Wednesday, August 14, 2013

Reactionary




When I was a little kid, I tended toward the histrionic side of things.  My family still gets a kick out of the time I picketed the family room, trying to get Dad to stop smoking.  "But, Dad, I don't want you to diiiiiiieeeeeee!" God.

And I was a junior hypochondriac, too.  I must've worn my Mom OUT with my requests for bandaids, for cold packs, for ATTENTION MOM GIVE ME SOME ATTENTION.  Jeeez. 

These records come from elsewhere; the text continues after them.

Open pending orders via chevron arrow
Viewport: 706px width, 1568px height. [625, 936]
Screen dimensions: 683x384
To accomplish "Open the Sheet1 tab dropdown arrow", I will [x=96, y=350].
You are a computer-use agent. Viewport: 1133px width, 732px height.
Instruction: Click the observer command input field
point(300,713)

And then I grew up and left home and in my late teens, all of my drama tended to revolve around my romantic life.  Then I got a little older and poorer and got more involved in the day-to-day struggle of finding enough money to pay for annoying sh*t like food and gas.  *sigh*.

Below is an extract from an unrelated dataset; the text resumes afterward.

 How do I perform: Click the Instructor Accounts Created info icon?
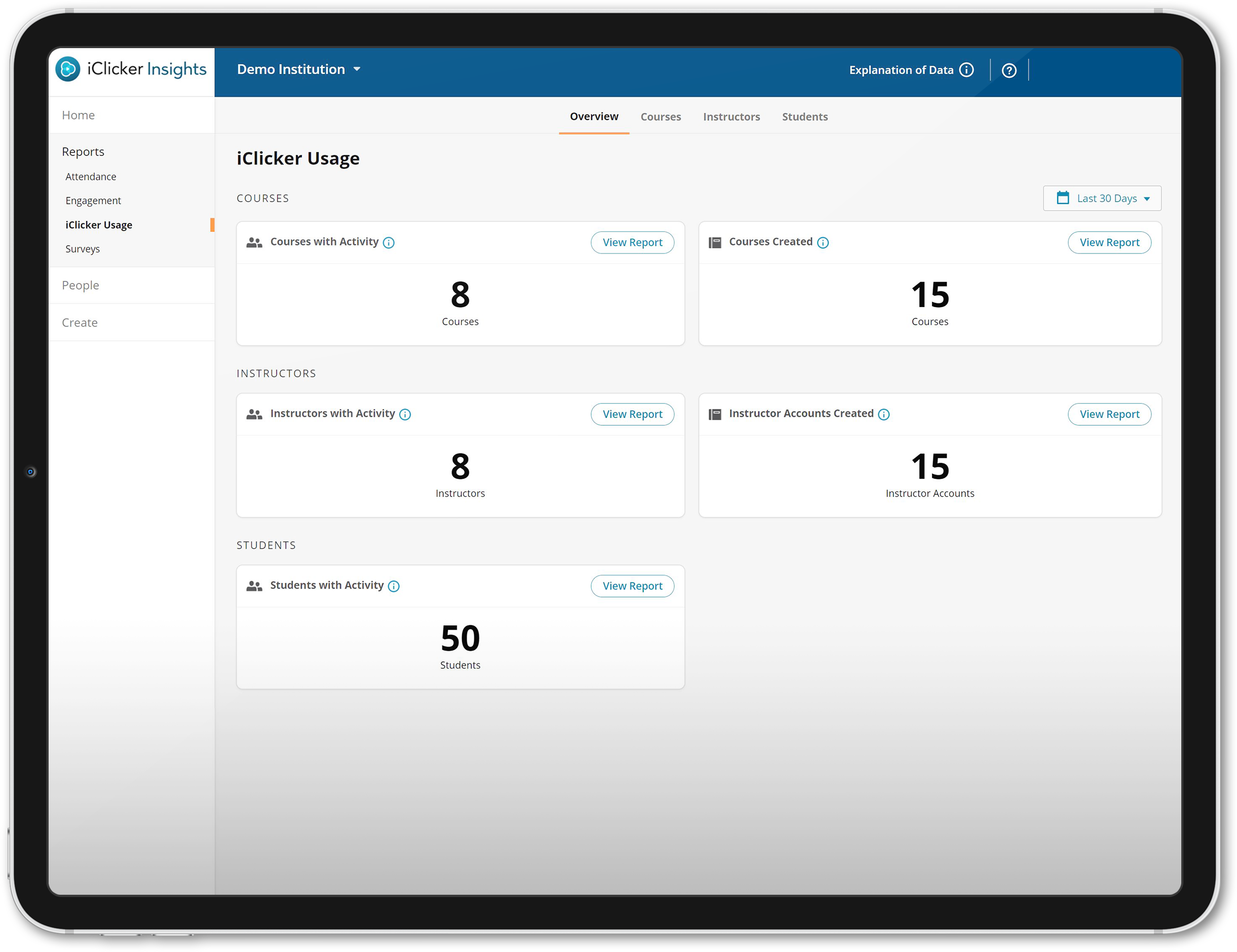pyautogui.click(x=883, y=413)
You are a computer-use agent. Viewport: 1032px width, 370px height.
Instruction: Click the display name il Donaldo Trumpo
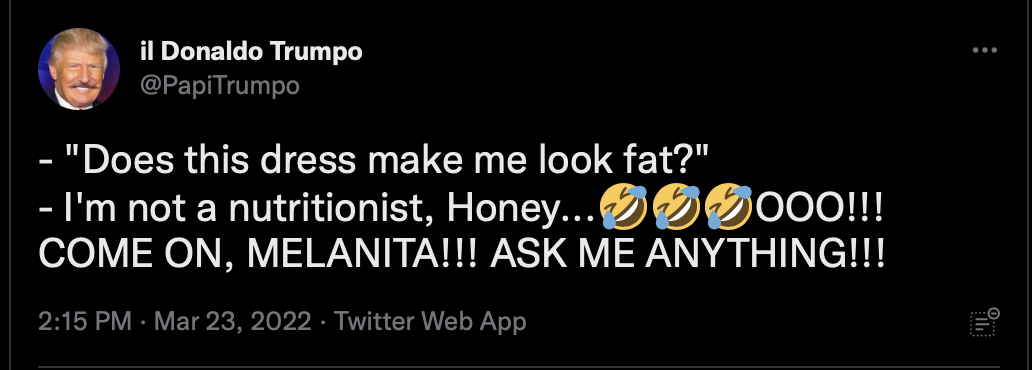pos(251,51)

THEN, as I hit my thirties, I got a little more comfortable, money-wise, and a little more resigned, romance-wise, and all of a sudden I had time for CAUSES.  Save the whales!  Feed the children!  MAKE LIFE FAIR!  Oh, yeah, that whole, "life should be fair" thing is a big one at a certain age, ain't it?  And of course, I knew EVERYthing and my self-righteousness knew no bounds.  Oh, I went through an insufferable spell, no doubt about it.

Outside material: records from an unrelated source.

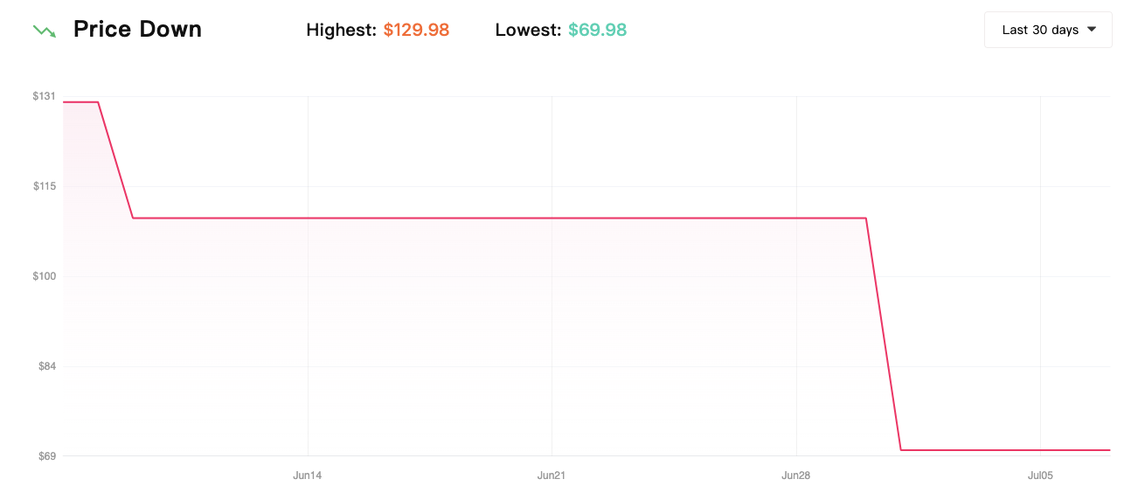Viewport: 1138px width, 500px height.
Task: Click the dropdown caret arrow
Action: pos(1092,30)
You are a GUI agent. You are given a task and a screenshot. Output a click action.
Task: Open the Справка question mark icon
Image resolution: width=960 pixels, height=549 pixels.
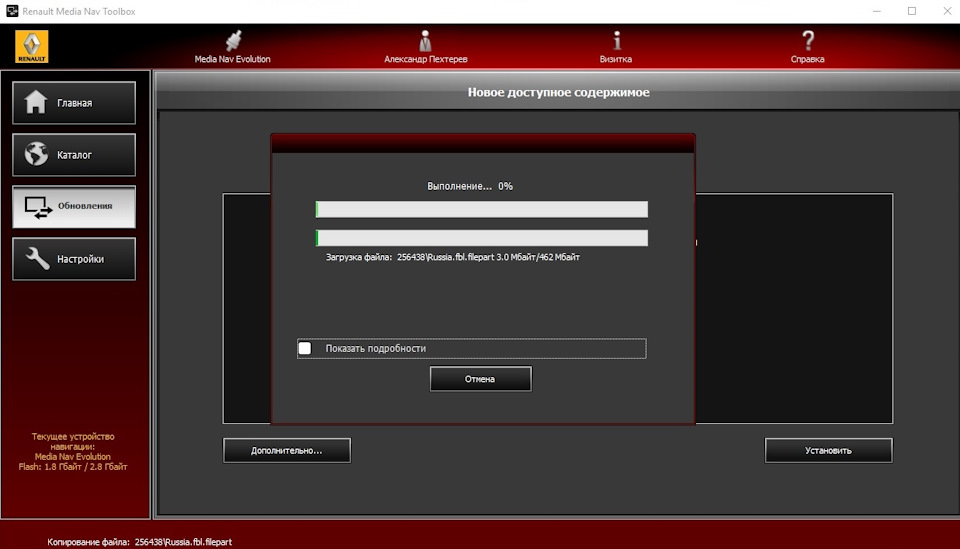pyautogui.click(x=808, y=40)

Then the forties rolled around and ran right into fifty, and now?  If you poke at me, instead of being met with an "AAAAHHHHHHH!" and a screaming lecture, you're gonna get a side-eye and a sigh.  Oh, I still CARE about things, just a little more ... selectively.  And somewhere along the line, I actually learned to, well, LEARN about things before going off into a steaming hissy about something.  And most amazingly of all?  I learned that I don't have all the answers.  I don't even know if there ARE answers to some of the big things, to tell ya the truth.

Who knows?  They say that as you get older, you regress, so maybe thirty years from now I'll be in the nursing home begging for band-aids and ranting about how President Bieber ruined everything.

Is this common?  Does everybody go through sea changes in their thinking as they age?  I kind of hate to think that I'm the only one.





2 comments:

fmcgmccllc said...

I wrote a really thoughtful response and the Internet chewed it up. I agree with you totally.

rockygrace said...

fmcetc., I would have liked to have seen what you wrote.

I'm not really prone to navel-gazing, but I do think it's funny that I can look back at the me of twenty/thirty years ago and go, "God! What a dick!" It makes me wonder if twenty years from now, I'll look back at current me and go, "God! What a dick!" Ha.